Saved entries:
☆ ☆ ☆ ☆ ☆ ☆ ☆
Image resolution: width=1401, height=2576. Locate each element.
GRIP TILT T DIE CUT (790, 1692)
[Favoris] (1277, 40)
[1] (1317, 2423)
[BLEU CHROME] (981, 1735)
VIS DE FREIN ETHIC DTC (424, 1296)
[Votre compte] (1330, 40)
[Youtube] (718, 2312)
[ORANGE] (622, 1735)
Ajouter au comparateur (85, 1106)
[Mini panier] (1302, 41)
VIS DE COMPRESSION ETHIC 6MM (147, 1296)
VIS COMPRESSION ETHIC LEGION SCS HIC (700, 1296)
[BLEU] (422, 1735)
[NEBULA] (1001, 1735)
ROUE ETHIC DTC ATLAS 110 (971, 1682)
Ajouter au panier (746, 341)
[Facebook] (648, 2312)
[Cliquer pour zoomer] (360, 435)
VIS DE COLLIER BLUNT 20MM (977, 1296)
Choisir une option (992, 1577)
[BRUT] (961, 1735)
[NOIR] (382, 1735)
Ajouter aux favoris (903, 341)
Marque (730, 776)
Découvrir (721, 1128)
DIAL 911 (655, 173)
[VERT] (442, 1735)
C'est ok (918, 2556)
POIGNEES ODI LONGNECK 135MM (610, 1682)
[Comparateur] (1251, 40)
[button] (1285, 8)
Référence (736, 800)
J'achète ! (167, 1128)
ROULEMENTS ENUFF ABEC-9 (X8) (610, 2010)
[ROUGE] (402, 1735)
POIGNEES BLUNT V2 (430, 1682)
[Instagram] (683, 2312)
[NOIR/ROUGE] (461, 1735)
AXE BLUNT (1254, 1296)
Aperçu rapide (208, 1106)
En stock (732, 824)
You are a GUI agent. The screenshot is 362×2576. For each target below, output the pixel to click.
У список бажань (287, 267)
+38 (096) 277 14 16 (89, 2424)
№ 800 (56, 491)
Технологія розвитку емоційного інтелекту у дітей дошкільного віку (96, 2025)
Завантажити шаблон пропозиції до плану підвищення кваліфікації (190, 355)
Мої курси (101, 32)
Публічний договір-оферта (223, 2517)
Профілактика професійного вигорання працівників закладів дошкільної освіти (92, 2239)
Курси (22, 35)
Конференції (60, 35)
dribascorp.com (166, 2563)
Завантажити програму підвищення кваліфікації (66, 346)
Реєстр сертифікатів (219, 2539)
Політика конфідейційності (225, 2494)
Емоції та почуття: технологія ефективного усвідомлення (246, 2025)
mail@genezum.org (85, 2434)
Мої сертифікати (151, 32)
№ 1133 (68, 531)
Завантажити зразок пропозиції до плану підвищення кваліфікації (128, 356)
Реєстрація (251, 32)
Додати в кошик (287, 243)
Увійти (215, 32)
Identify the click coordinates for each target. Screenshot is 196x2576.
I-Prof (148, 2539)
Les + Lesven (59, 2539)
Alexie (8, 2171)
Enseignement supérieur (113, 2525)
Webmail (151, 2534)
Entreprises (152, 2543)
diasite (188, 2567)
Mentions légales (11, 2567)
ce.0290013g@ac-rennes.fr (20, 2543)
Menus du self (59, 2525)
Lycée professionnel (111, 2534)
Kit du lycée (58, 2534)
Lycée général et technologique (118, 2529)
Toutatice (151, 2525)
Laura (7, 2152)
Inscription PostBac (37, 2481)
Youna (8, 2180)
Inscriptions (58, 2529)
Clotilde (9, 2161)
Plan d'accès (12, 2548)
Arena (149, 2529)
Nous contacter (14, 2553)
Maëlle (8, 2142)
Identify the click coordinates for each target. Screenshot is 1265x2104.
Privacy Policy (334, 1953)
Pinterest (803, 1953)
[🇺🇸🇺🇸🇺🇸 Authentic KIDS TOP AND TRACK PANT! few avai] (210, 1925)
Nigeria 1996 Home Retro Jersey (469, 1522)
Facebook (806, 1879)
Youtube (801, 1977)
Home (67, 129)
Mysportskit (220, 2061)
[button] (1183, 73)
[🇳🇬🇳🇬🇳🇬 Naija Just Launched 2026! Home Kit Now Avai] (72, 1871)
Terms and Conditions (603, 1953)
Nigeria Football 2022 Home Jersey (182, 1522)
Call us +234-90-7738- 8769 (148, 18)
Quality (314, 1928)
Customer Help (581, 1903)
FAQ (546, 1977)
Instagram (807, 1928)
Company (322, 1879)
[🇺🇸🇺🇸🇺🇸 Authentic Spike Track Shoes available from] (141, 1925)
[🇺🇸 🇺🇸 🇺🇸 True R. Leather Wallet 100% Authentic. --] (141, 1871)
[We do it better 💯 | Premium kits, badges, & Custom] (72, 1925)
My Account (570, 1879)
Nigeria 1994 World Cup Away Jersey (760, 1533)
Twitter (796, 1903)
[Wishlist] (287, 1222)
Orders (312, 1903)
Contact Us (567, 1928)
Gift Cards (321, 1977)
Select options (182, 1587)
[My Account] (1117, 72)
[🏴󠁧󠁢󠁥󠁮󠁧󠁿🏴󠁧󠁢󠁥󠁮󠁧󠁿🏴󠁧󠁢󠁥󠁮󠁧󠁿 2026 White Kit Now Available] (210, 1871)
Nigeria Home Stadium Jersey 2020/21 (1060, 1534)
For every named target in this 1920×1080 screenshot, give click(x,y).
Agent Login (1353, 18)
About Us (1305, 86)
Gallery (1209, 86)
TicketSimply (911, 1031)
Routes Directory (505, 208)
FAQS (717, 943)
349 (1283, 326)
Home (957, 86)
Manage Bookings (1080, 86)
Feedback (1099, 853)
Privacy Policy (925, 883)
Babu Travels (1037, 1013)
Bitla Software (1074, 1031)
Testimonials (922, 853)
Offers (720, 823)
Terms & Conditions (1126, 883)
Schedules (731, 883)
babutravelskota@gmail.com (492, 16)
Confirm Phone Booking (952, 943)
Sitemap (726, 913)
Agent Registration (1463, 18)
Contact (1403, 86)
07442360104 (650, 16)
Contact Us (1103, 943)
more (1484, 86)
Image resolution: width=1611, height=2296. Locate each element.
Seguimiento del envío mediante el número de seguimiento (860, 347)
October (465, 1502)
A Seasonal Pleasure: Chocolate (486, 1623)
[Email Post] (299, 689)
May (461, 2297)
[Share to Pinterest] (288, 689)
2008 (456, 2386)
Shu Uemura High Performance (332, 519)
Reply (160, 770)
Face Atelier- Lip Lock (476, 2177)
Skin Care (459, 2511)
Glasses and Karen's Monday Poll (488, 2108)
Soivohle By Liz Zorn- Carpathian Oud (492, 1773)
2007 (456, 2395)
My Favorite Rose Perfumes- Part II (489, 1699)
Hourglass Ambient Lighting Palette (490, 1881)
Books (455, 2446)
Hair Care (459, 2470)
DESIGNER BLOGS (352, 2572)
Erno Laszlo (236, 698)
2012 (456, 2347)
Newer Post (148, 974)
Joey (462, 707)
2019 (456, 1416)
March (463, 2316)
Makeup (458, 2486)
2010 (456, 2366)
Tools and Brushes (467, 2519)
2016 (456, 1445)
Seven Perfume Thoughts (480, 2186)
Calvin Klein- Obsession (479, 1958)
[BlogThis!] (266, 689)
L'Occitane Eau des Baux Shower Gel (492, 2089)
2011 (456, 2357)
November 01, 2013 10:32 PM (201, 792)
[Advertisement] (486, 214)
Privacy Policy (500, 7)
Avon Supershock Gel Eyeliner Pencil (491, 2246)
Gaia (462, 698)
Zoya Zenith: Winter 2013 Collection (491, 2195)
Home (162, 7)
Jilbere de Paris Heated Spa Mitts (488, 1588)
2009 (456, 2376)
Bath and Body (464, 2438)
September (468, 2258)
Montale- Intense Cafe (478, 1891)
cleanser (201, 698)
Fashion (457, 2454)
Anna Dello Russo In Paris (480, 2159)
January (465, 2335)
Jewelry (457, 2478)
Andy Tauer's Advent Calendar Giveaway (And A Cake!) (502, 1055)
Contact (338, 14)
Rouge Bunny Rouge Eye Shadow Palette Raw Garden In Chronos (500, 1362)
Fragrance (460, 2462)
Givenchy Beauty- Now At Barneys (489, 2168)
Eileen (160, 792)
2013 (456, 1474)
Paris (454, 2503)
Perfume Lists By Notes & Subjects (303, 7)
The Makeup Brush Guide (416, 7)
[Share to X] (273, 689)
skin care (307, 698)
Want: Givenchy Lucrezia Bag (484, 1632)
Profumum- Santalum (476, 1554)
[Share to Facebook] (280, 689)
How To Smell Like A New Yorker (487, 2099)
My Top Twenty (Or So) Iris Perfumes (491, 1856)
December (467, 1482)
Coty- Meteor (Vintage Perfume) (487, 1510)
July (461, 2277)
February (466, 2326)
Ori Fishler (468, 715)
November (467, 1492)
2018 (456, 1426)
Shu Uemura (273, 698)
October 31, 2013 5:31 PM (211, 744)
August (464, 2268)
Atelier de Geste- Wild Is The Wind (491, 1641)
☆ ☆ ☆ ☆ ☆ ☆ ☆
• **Assignment**
The expected answer is a copy of every line in the entries that holds the word "Privacy".

• **Your response**
Privacy Policy (334, 1953)
Privacy Policy (925, 883)
Privacy Policy (500, 7)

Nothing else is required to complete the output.